• _Required actions_
1. Retype the UX framework excerpt word for word, from "This framework cleared" to "in the submission.".
2. Extend the UX framework excerpt by writing what would come after its final sentence.

EBC sequencing logic
Emotion → Evidence → Action
MBC sequencing logic
Evidence → Context → Support
2
Content hierarchies · one architecture
5
Net-new UX recs per audience
6
MLR watch items sequenced
Q3
2023 go-live with CB55 deadline

UX alignment framework — the primary UX strategy tool used to align clinical messaging, experience design priorities, and sequencing logic across two distinct patient audiences within a single DTC web experience.

This framework cleared both EBC and MBC architectures in a single MLR cycle — the sequencing logic was embedded in the document, not explained separately in the submission.

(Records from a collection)
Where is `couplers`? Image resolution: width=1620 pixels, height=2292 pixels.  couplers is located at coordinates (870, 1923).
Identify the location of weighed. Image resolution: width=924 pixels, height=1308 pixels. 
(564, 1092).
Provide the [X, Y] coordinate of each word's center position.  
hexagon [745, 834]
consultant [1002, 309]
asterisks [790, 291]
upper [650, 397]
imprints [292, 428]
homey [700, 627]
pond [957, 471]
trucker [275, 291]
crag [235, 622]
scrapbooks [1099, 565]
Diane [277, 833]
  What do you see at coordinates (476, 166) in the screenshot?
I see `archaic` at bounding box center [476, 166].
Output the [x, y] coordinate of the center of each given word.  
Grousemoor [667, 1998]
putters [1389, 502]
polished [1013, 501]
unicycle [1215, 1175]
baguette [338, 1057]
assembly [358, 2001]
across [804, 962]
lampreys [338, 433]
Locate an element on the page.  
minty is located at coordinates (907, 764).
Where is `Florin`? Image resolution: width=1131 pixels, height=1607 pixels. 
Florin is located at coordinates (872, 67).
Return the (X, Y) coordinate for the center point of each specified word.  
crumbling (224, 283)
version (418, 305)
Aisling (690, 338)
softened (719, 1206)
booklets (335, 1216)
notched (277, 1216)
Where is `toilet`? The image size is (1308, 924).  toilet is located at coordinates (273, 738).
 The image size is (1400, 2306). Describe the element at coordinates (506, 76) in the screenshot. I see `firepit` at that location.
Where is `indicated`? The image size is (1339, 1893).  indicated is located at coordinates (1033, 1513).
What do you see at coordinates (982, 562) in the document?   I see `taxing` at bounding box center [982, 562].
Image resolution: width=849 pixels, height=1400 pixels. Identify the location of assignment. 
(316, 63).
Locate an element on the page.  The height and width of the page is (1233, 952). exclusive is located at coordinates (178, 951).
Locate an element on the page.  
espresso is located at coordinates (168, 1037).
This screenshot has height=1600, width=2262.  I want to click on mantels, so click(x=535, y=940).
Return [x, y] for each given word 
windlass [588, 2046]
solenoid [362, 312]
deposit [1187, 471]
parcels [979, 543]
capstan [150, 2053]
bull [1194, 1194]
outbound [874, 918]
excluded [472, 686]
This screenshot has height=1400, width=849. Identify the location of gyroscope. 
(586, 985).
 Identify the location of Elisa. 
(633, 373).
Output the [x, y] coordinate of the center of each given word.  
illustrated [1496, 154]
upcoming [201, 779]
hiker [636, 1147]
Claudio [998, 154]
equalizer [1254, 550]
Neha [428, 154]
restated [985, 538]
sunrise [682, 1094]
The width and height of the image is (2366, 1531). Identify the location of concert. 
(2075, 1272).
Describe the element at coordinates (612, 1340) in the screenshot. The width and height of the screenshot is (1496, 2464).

• _Results for each task_
1.
This framework cleared both EBC and MBC architectures in a single MLR cycle — the sequencing logic was embedded in the document, not explained separately in the submission.

2.
Figure 06 · DeliverableAudit scorecard — recommendations by content area
Content area Pri. EBC decision MBC decision MLR
Efficacy & Clinical Data P1 Secondary — supports emotional narrative already established by testimonials. Primary driver — full navigation restructure required. MLR watch
Patient Testimonials P1 Net-new page required — StoryLab testimonials under EBC dropdown. 6 existing videos moved from hidden anchor to dedicated dropdown. Shared
Savings, Support & VCC P1 Two-column layout essential — new patient must understand benefit immediately. Ongoing support messaging prominent — longer treatment horizon. MLR watch
Compliance & Regulatory P2 Mandatory — Spanish translated, all video transcripts updated. Mandatory — hard deadline Aug 31, 2023 blocks other updates. Aug 31 hard
UX & Navigation P2 EBC mirrors MBC structure — patients with both indications navigate equivalently. MBC is the source-of-truth pattern — reduces cross-indication confusion. Shared

Audit scorecard — five UX recommendations sequenced across six content areas, weighted independently for EBC and MBC audiences, with MLR watch status and deadline flags carried at the row level for regulatory review alignment.

Mobile-first review of this same structure surfaced labeling and hero-visibility failures invisible on desktop — directly informing the decision to use MBC as the source-of-truth navigation pattern.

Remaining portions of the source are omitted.